▸ Exercise inputs

******

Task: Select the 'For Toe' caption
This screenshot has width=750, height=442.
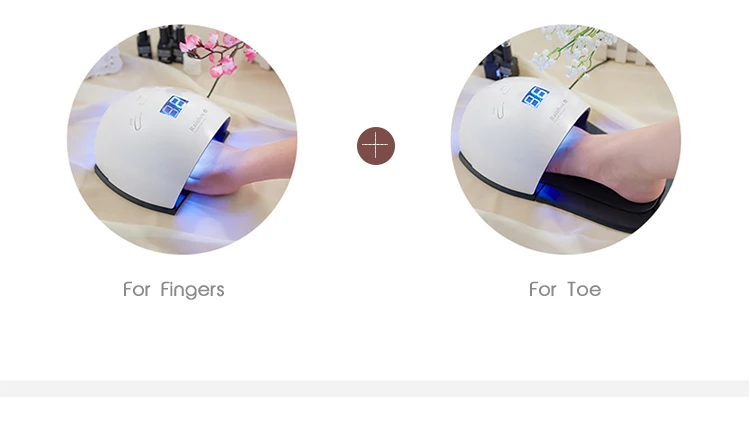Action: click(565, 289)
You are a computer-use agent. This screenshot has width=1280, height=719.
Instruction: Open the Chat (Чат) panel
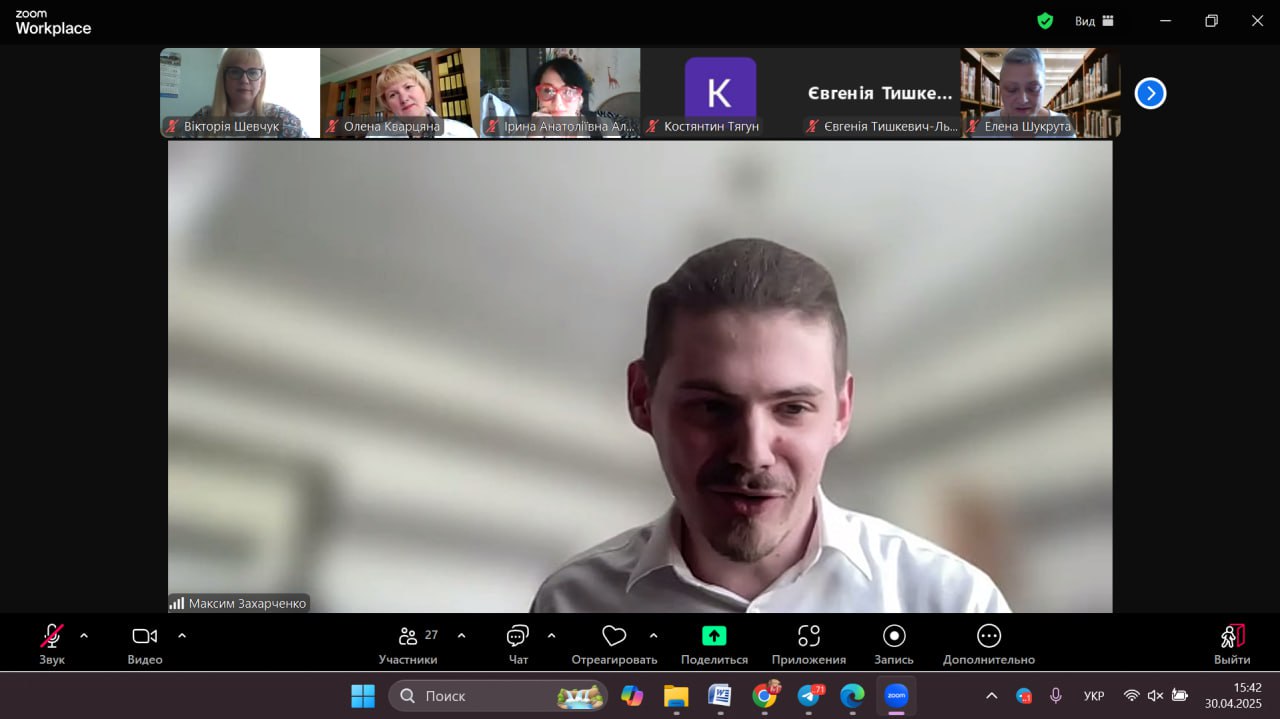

******

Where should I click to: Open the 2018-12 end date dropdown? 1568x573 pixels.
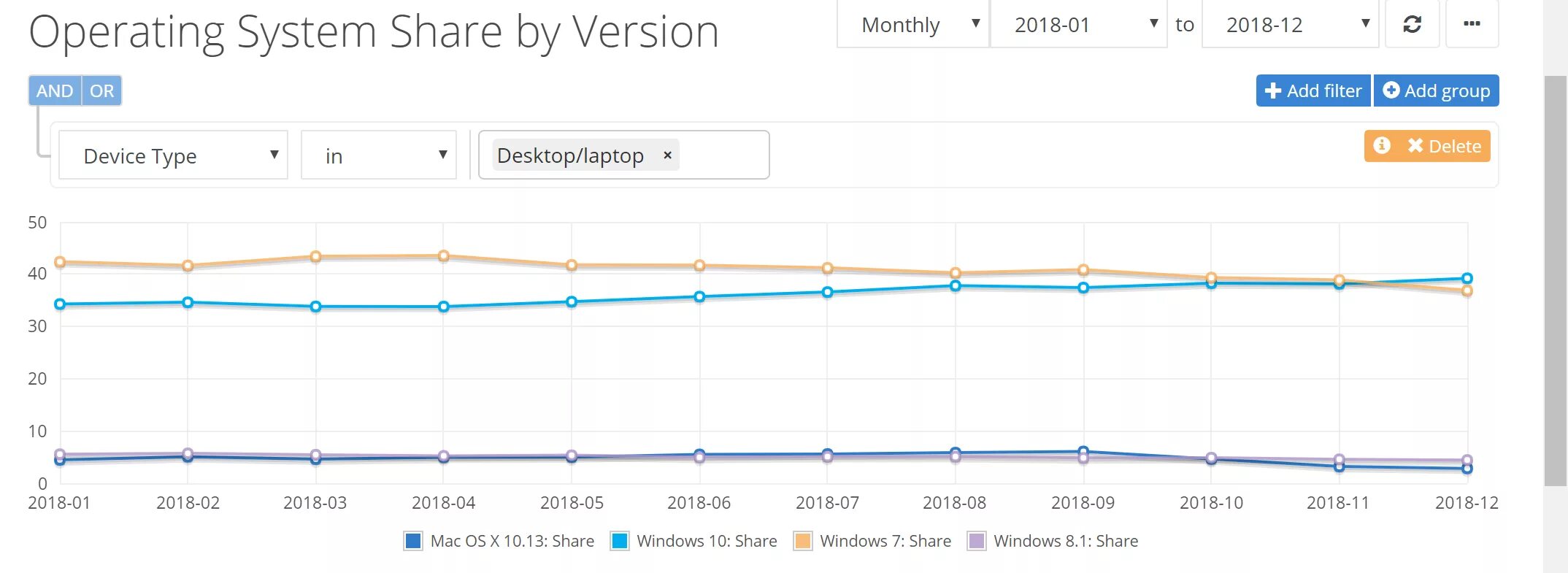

******

▸ Exercise requirements
In the entries above, find the line with "Task: Select the 'For Toe' caption" and the line with "Instruction: Open the Chat (Чат) panel". Return exactly those lines and all the ones between them, pictures excluded.

▸ Result
Task: Select the 'For Toe' caption
This screenshot has width=750, height=442.
Action: click(565, 289)
You are a computer-use agent. This screenshot has width=1280, height=719.
Instruction: Open the Chat (Чат) panel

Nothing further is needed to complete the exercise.